A remastered version of the adventure was published in the anthology Quests from the Infinite Staircase for Dungeons & Dragons 5th edition on July 16, 2024.

==Reception==

Rick Swan reviewed the adventure in The Space Gamer #73. Swan felt the entire UK series of modules had been high quality, and that this one was no exception. He suggested that the little "UK" symbol in the corner of certain TSR modules must be their secret code for quality. Swan felt the story of When a Star Falls is "rich enough to stand on its own," adding that designer Graeme Morris "goes out of his way to avoid the usual clichés ... the complex plot is easy to follow thanks to his crisp writing." Swan concluded that the adventure would hold the attention of even the most restless group of players, and that the adventure was "definitely worth checking out."

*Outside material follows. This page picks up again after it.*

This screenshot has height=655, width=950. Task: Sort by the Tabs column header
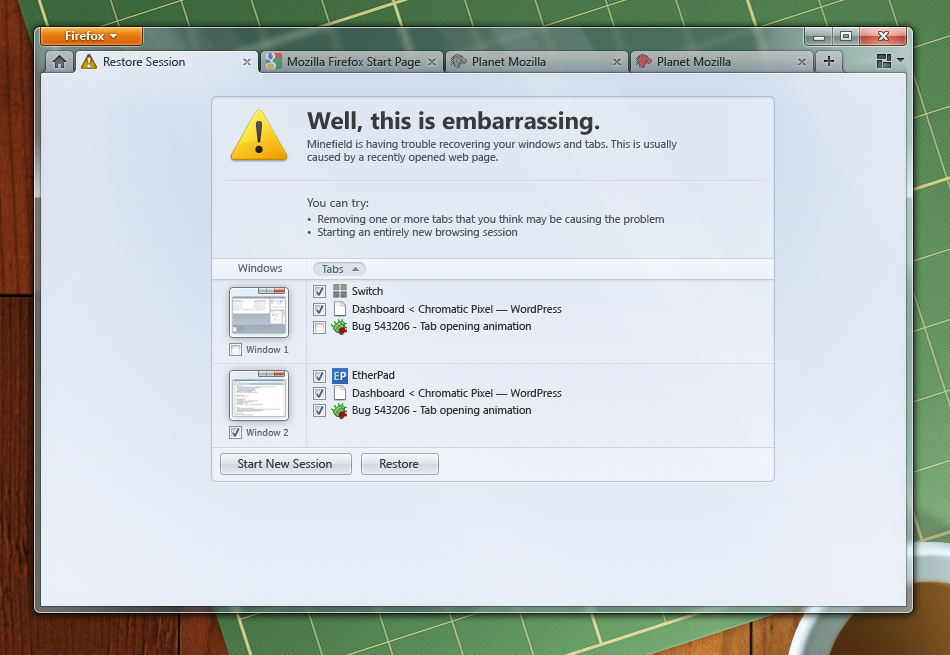point(339,269)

Chris Hunter reviewed the scenario for Imagine magazine. He started by pointing out his possible conflict of interest, given that the module was developed by his colleagues at TSR UK (which also published Imagine magazine). Hunter felt that the module was very good, providing a sound and interesting storyline and a suspenseful plot. Moreover, according to him, the module provides the dungeon master with all the information needed and it is presented in a clear and concise way, with errors minor or nonexistent. Looking hard for something to criticize, Hunter noted an "excessive use" of non-standard monsters (i.e. those from the Fiend Folio and Monster Manual II). He concluded the review by saying that "It may no longer be true for many products but as far as the UK series of AD&D modules goes, British is best!"